Directions:
Rewrite in full every line of the records, from the line containing "has width=750, height=434." through the line containing "click(187, 276)". Multiply each click coordinate in the answers by 1.85 and round to whole numbers with halves rounded up, leaving all other numbers unchanged.

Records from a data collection
• • • •

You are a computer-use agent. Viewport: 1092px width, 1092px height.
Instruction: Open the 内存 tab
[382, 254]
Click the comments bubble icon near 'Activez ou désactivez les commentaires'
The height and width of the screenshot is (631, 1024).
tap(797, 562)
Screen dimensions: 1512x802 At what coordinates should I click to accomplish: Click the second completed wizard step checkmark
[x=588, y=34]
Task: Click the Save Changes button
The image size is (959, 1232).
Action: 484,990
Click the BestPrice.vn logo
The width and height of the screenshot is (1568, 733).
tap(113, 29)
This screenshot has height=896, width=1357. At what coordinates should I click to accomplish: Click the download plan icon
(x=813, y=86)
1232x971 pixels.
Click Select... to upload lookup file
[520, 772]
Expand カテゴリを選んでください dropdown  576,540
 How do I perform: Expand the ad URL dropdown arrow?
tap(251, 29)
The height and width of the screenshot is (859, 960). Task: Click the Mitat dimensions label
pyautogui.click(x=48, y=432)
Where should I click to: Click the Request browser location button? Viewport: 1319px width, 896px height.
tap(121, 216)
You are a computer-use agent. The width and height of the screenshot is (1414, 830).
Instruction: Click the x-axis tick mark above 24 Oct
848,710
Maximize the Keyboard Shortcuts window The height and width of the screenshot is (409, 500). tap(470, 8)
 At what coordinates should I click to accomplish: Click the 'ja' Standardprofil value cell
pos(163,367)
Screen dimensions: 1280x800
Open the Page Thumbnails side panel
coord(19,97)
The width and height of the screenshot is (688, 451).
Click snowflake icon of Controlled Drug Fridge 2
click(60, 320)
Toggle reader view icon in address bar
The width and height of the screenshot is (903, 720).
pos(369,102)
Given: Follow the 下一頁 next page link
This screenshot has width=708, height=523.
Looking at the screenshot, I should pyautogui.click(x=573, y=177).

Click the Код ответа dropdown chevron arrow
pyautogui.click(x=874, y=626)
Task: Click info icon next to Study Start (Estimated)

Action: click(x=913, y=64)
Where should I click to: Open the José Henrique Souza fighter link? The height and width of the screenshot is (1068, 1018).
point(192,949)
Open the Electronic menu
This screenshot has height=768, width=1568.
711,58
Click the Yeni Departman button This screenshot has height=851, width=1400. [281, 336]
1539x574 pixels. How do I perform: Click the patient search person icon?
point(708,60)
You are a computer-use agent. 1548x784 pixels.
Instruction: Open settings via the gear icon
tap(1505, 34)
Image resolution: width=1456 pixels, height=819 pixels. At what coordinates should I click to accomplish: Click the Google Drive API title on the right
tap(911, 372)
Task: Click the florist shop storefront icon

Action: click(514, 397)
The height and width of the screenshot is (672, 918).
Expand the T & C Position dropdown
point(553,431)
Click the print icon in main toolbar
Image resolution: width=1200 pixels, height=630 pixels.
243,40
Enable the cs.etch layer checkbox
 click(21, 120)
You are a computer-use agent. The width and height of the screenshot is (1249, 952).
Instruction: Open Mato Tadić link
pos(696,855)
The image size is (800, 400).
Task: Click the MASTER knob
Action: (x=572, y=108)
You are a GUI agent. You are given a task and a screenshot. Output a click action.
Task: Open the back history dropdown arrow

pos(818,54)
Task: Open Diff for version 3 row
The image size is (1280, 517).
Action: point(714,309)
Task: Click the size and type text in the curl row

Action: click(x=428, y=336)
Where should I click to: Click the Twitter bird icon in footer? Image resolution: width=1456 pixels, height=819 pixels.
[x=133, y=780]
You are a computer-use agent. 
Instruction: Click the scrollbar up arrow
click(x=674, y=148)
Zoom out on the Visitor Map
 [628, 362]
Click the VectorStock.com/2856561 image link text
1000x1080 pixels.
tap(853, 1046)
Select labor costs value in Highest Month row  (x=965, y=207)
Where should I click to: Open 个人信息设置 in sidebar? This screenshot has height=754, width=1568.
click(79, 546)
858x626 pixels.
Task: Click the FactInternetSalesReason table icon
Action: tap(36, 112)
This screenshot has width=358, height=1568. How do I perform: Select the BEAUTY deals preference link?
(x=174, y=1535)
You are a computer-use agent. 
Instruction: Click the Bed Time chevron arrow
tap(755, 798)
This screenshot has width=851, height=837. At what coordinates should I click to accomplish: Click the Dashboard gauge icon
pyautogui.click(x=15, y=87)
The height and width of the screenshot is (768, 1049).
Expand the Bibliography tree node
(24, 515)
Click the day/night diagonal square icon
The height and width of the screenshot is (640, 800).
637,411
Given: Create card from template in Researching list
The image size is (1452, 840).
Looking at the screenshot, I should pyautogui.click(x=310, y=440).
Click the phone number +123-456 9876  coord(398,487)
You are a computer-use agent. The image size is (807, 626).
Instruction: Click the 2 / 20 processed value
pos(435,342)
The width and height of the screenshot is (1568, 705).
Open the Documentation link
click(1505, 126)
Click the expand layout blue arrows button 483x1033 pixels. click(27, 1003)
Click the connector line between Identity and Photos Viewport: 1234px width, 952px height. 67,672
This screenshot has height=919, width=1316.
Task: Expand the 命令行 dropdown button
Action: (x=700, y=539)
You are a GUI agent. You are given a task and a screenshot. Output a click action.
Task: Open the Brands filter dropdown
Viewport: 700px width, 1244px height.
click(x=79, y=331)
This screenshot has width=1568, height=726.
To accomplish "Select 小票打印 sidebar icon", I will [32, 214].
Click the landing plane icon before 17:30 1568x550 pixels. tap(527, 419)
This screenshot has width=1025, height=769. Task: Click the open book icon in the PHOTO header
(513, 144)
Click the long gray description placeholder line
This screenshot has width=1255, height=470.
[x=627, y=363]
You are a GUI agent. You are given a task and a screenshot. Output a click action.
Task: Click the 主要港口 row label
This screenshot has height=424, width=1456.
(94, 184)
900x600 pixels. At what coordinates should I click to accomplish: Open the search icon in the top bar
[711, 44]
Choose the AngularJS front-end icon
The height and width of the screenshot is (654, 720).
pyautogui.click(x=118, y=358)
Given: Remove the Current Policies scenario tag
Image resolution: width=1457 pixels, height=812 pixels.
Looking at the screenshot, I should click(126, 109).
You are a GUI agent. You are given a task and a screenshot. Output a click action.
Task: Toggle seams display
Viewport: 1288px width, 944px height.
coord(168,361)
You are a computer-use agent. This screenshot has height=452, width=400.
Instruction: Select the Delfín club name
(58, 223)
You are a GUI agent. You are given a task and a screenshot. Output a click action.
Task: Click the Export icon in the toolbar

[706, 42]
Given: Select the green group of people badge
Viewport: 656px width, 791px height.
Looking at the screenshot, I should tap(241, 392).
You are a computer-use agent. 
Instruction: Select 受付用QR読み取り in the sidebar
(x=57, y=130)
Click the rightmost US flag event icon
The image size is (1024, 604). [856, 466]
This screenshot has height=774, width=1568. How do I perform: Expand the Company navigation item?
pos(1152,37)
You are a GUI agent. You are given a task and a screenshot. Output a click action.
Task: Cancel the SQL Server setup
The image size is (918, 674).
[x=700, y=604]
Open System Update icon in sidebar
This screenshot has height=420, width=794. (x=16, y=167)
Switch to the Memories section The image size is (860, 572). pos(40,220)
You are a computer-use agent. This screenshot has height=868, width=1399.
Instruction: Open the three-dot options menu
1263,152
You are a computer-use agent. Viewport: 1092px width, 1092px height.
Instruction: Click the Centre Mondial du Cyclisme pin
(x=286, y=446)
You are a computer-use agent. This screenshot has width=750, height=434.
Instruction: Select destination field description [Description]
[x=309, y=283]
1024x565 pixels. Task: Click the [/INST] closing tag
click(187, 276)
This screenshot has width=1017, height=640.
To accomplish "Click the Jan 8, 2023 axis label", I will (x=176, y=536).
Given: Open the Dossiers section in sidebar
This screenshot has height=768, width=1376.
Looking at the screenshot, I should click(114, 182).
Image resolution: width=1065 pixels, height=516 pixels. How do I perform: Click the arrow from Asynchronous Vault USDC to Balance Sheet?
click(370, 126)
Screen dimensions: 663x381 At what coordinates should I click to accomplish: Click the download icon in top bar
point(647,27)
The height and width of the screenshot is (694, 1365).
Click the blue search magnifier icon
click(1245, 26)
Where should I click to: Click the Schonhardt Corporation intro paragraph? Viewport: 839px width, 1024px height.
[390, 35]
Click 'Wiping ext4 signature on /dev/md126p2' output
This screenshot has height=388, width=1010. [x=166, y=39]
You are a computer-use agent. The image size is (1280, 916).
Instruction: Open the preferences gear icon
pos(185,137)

• • • •

Exercise solution:
You are a computer-use agent. This screenshot has width=750, height=434.
Instruction: Select destination field description [Description]
[x=572, y=524]
1024x565 pixels. Task: Click the [/INST] closing tag
click(346, 511)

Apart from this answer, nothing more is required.